Von Minute zu Minute hatte man dann immer seltener das Gefühl, dass die Salzburger den Ausgleich besorgen konnten und der Glaube schwand sichtlich. Atletico bekam in der Schlussphase auch durch die extrem offensive Ausrichtung der Gastgeber immer mehr Möglichkeiten zum Kontern und nutze eine dieser Gelegenheiten kurz vor Schluss für die endgültige Entscheidung, als Carrasco zum 2:0 traf. Das war dann auch der Schlusspunkt in dieser Partie.

Fazit

Für die Bullen ist es zum Mäusemelken, denn zum wiederholten Male stand man in dieser Champions League Saison trotz einer starken Leistung mit leeren Händen da. Man hat Atletico erneut alles abverlangt, war über die gesamte Spielzeit gesehen die bessere Mannschaft und bereitete dem spanischen Tabellenführer große Probleme. Vor allem das Pressing und die hohe Intensität setzte den Madrilenen zu und diese konnten sich lange Zeit nicht aus der Umklammerung befreien, was eine Auszeichnung für die Salzburger ist.

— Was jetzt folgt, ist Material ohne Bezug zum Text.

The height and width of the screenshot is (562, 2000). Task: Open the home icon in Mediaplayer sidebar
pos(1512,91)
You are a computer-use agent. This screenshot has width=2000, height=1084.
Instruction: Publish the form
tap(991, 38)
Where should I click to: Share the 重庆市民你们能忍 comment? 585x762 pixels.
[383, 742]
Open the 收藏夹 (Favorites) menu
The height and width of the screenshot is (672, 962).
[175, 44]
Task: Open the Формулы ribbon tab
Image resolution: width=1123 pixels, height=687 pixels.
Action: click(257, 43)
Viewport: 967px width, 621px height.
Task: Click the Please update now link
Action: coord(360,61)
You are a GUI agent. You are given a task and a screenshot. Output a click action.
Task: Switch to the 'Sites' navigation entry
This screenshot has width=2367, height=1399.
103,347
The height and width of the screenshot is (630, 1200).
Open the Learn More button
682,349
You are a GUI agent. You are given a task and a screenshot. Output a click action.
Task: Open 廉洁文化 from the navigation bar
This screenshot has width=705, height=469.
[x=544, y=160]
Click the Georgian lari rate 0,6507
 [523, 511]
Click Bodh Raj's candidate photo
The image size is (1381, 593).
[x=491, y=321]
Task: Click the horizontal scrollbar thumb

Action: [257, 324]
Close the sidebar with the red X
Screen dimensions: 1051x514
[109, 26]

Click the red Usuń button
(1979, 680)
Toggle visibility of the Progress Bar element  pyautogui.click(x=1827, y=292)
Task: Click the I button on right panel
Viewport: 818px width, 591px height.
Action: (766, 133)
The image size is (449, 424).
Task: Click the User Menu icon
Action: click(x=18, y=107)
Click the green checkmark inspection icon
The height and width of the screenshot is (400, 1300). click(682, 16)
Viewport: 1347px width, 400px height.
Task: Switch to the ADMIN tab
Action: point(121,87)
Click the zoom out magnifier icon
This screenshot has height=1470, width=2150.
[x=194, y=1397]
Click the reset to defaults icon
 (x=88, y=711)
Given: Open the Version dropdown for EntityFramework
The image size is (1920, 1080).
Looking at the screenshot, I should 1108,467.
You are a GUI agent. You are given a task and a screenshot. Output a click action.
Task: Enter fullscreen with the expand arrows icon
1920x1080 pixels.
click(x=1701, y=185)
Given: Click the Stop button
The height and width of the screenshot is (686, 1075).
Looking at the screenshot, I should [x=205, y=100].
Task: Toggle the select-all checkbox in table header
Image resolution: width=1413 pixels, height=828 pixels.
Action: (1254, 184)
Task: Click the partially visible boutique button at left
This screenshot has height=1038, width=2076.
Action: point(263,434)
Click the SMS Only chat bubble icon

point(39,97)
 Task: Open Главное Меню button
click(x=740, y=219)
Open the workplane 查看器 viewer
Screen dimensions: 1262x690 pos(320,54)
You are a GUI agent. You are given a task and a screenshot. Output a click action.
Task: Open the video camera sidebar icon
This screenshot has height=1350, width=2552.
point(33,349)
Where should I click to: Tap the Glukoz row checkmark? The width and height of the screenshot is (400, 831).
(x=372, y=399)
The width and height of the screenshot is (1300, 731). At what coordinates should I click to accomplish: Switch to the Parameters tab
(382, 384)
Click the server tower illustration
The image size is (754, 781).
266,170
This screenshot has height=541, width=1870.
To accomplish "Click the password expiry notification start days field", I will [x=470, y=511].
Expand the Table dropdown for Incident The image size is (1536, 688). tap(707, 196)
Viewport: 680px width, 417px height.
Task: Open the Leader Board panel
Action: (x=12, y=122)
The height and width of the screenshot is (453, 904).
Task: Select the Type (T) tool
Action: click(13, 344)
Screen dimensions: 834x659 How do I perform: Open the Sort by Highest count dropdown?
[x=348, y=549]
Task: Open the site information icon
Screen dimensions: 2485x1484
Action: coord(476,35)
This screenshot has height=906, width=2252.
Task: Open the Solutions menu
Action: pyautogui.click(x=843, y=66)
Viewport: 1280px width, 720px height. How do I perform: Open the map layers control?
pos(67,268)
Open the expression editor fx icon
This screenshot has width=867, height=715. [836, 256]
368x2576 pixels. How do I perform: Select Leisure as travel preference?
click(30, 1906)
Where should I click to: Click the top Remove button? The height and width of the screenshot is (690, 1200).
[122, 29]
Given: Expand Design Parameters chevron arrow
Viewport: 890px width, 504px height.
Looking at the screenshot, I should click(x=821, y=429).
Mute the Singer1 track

Gegen eine der besten Defensivreihen Europas zu einigen klaren Torgelegenheiten zu kommen, ist nicht selbstverständlich und zeugt davon, dass man vieles richtig gemacht hat. Letztlich fehlt allerdings etwas die Abgebrühtheit in den entscheidenden Situationen und auch das Glück war nicht immer auf der Seite der Salzburger. So geht es nun in der Europa League für die Bullen weiter, wo man allerdings mit solchen Auftritten sehr weit kommen könnte.